DELİLLER VE GEREKÇE;
…Cumhuriyet Başsavcılığı’ nın … E. Sayılı dosya sureti, İstanbul … İcra Ceza Mahkemesi’ nin … E. Sayılı dosya sureti, … , …, Merkezi Kayıt Kuruluşu,… Kaymakamlığı’ nın cevabi yazıları, 09/12/2020 tarihli Adli Tıp Kurumu raporu ve tüm dosya kapsamı davamızın delillerini oluşturmaktadır.
Adli Tıp Kurumu Başkanlığı Fizik İhtisas Dairesi Adli Belge İnceleme Şubesi tarafından hazırlanan 09.12.2020 tarihli …-101.01.02-2020/… sayılı raporda, inceleme konusu çeklerde yer alan basit tersimli keşideci imzaları ile …’ın mukayese imzaları arasında; tersim biçimi, işleklik derecesi, alışkanlıklar, istif, eğim, doğrultu, seyir, hız ve baskı derecesi bakımından farklılıklar saptandığından, söz konusu imzaların mevcut mukayese imzalarına kıyasla kuvvetle muhtemel …’in eli ürünü olmadığı kanaatine varıldığı bildirilmiştir.
Davacı, takibe konu çekteki keşideci imzasının sahte olduğunu iddia ederek İİK’nın 72.maddesi gereğince menfi tespit talebinde bulunmuştur.
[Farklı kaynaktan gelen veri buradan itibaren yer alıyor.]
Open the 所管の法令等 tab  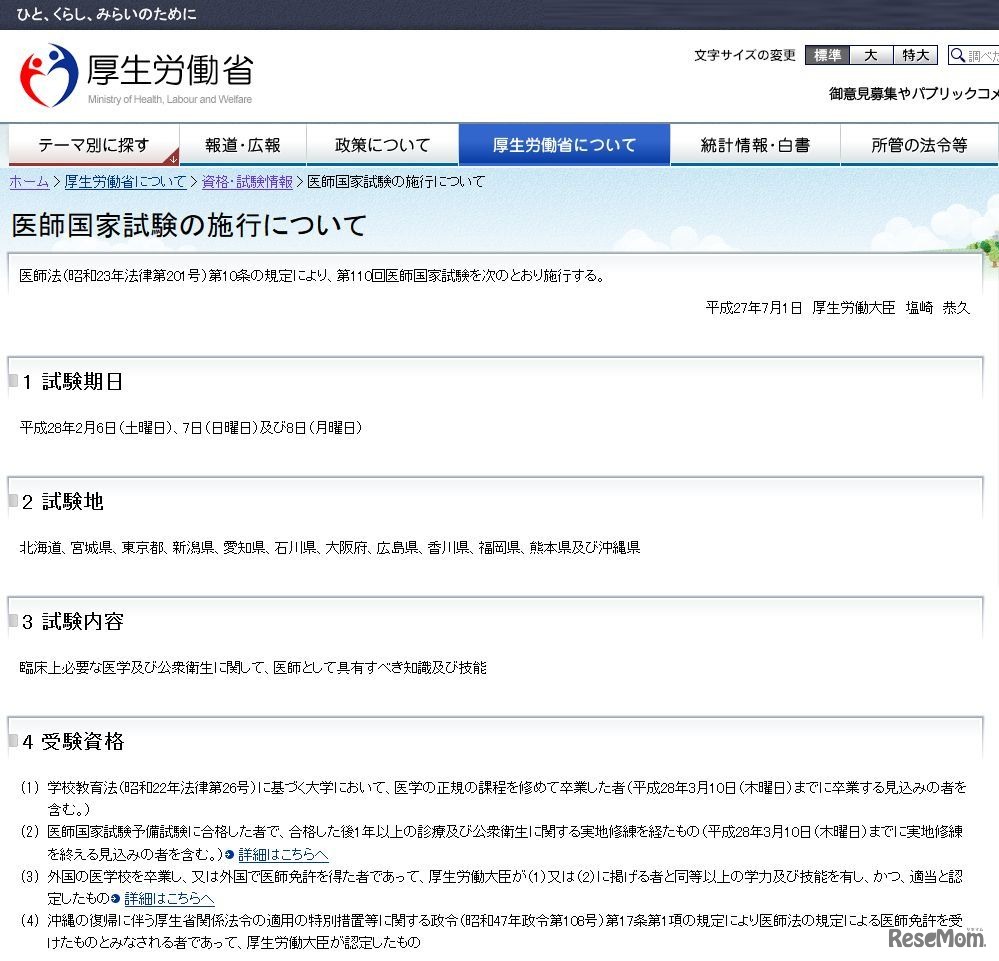tap(919, 144)
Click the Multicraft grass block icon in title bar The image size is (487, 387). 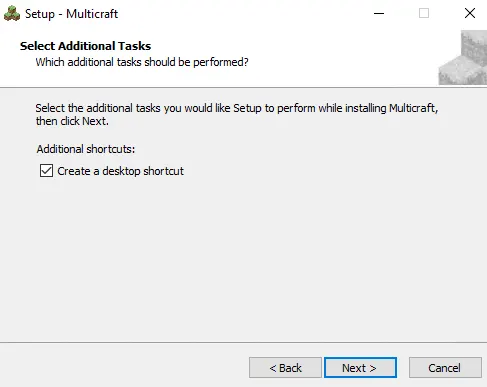pos(12,14)
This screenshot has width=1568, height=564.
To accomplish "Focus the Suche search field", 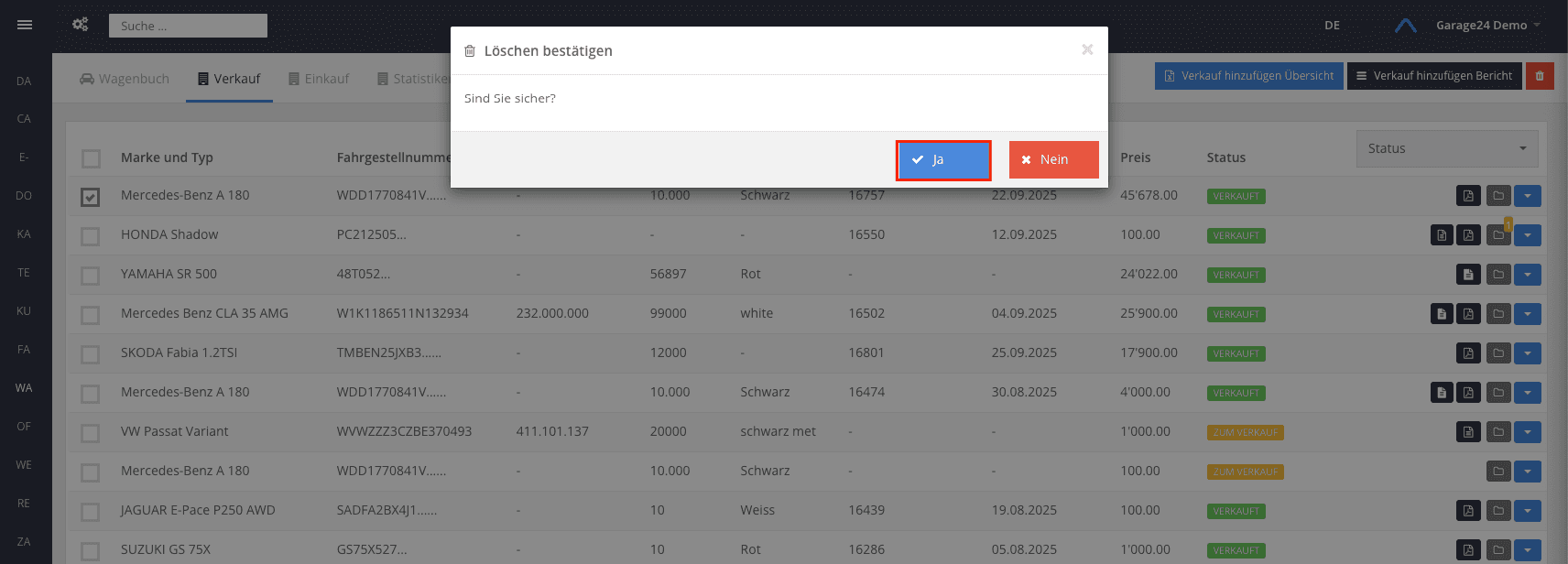I will (x=188, y=26).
Hukuki uyuşmazlıklarda ispat yükünün doğru tayin edilmesi sağlıklı karar sürecinde anahtar rol işlevini üstlenmektedir. Menfi tespit davalarında kural olarak ispat yükü alacaklı olduğunu iddia eden davalı taraftadır. Ne var ki davaya konu alacak kambiyo senedinden kaynaklanıyorsa HMK 201. madde gereğince senede bağlı her çeşit iddiaya karşı ileri sürülen ve senedin hüküm ve kuvvetini ortadan kaldıran veya azaltan hukuki işlemlerin kesin delillerle ispatı gerekir. (İstanbul BAM 16 HD’ nin 2017/4914 Esas, 2020/1237 Karar sayılı ilamı) Mahkememizce alanında uzman Adli Tıp Kurumu Başkanlığı Fizik İhtisas Dairesi Adli Belge İnceleme Şubesin’ den aldırılan bilirkişi raporunda, söz konusu imzaların mevcut mukayese imzalarına kıyasla kuvvetle muhtemel …’ ın eli ürünü olmadığı kanaatine varıldığının bildirildiği, bu halde davacı tarafın dava konusu çeklerdeki imzaların kendisine ait olmadığını ispat ettiği, bu tespit karşısında dava konusu kıymetli evrakın usulüne uygun olarak düzenlenmiş ve kayıtsız şartsız borç ikrarına havi bir belge olmayacağı ve davacı borçlunun icra takibine konu çeklerden ötürü sorumlu tutulamayacağı kanaatine varılmakla davacının davasının kabulü yoluna gidilmiştir. Her ne kadar davalı vekilince ” taraflarının bu hususta hiçbir ispat yükü bulunmadığı sabit olmakla birlikte, müvekkili tarafından davaya konu edilen çeklerin iyi niyetle edinildiği, müvekkilinin kendisi adına kayıtlı Muğla ili Fethiye ilçesi …Mah… Ada … Parsel’de kayıtlı kaim taşınmazda bulunan …Otelinin maliki olduğu, söz konusu otelin bulunduğu taşınmazın, şu an dava dışı olan …, … ve …’a devri hususunda müvekkili ve zikredilen kişilerin anlaşmış olup, bu hususta taşınmaz karşılığının davaya konu üç adet çekle ödeneceğinin de yine akdedildiği, buna ilişkin yazılı sözleşme suretinin dilekçe eklerinde olduğu ” ifade edilmiş ve yargılama aşamasında davalı vekilince taraflar arasında geçtiği … görüşme kayıtları sunulduğu görülmüş ise de; davalı vekilince cevap dilekçesi ekinde sunulan 15.02.2018 tarihli sözleşmeye davacının taraf olmadığı görülmüş, savcılık dosyaları da mahkememiz dosyasından sonra açıldığından bekletici mesele yapılmamıştır.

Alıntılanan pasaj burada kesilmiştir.